[Фрагмент текста]
☆ ☆ ☆ ☆ ☆ ☆ ☆

Является ли такое определение универсальным? В своей книге «Западная традиция права: эпоха формирования»[259] (1983) известный американский ученый, профессор университета Эмори Гарольд Джон Берман (Harold John Berman) высказывает иную точку зрения: «Говорить о западной традиции права – значит постулировать понятие права не как корпуса правил, но как процесса, предприятия, в котором правила имеют смысл только в контексте институтов и процедур, ценностей и образа мышления. При таком более широком взгляде источники права включают не только волю законодателя, но также разум и совесть общества и его обычаи и привычки»[260].
Разве право не отражает определенную картину мира? Так, в основе гражданского права лежит определенный взгляд на мир: мир состоит из материальных вещей и взаимоотношений людей по поводу этих вещей. Соответственно, любые отношения, которые становятся предметом регулирования, должны укладываться в модель обязательственных, вещных или смешанных. С появлением новых объектов регулирования, таких, к примеру, как информация и независящие от бумажных носителей денежные средства, право столкнулось с проблемой их истолкования в рамках правового дискурса. Поскольку система осталась прежней, новые феномены стали истолковывать, используя старые образцы. Деньги получили наименование «бестелесных вещей», информация вписалась в отношения собственности (проприетарная концепция) и т. д. Отсюда, кстати, умножение как в правовой доктрине, так и в практике правоприменения понятий и категорий с приставкой «квази».

☆ ☆ ☆ ☆ ☆ ☆ ☆

[Исходные данные]
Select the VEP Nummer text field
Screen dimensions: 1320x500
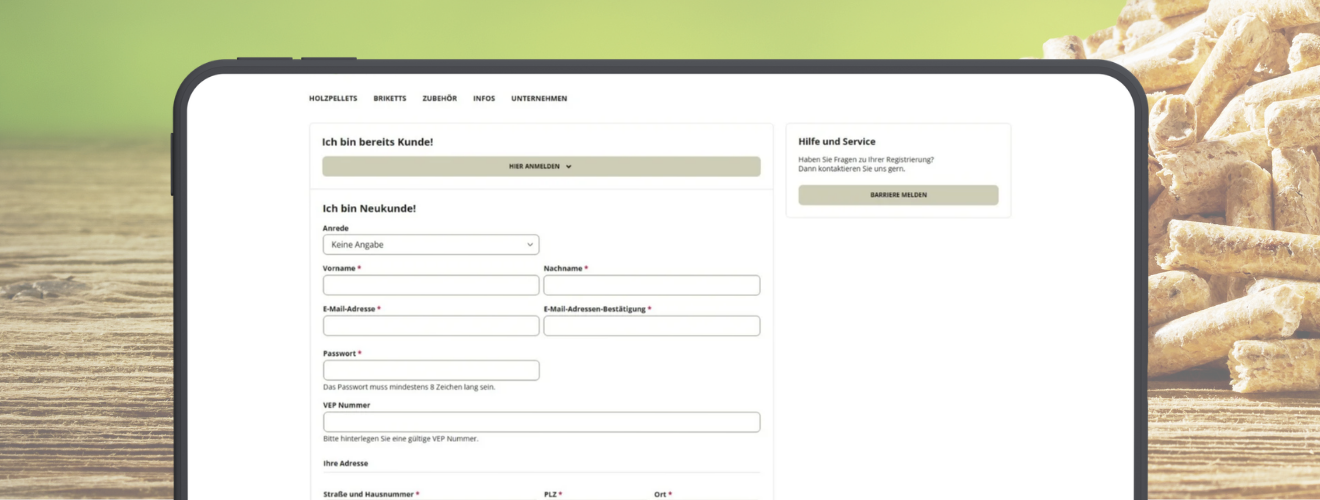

☆ ☆ ☆ ☆ ☆ ☆ ☆

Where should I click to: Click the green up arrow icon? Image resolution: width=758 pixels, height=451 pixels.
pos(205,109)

☆ ☆ ☆ ☆ ☆ ☆ ☆

[Что нужно сделать]
**A.** Переведите на английский язык предложение из фрагмента о праве: «Поскольку система осталась прежней, новые феномены стали истолковывать, используя старые образцы».
**B.** Подхватите фрагмент о праве и картине мира и продолжите его после последнего предложения.

[Ответы к заданиям]
**A.** Since the system remained the same, the new phenomena came to be interpreted using the old models.

**B.**
Представляется, что в науке, тем более в гуманитарной, ни одно из понятий нельзя считать фиксированным. Даже базовые понятия создаются не на века, но претерпевают изменения, поскольку, во-первых, меняются подходы и взгляды на предмет, а, во-вторых, в чем мы усматриваем особенность права и иных общественных наук, вместе с экономическими, политическими и прочими преобразованиями изменяется и сам предмет. Убежденность в том, что у любого предмета имеется некая непреходящая сущность, является достоянием не юридической, а философской мысли. Об этом необходимо помнить, поскольку следствия принятия заимствованной из философии концепции, подлежат переосмыслению, когда сама философия уже не считает их данностью[261]. Вопреки устоявшемуся мнению, теория права не использует какой-либо универсальный и объективный метод. В 20-м столетии в рамках юриспруденции сформировались сразу несколько направлений с критическим подходом к ортодоксальной теории права, берущей свое начало в юридическом позитивизме. В их числе юридический реализм, юридический плюрализм, критические юридические исследования. Очень важной заслугой современного права является восприимчивость к достижениям иных научных дисциплин. Общим местом стали исследования в области права и экономики, социологии права, юридической антропологии, права и языка, права и литературы.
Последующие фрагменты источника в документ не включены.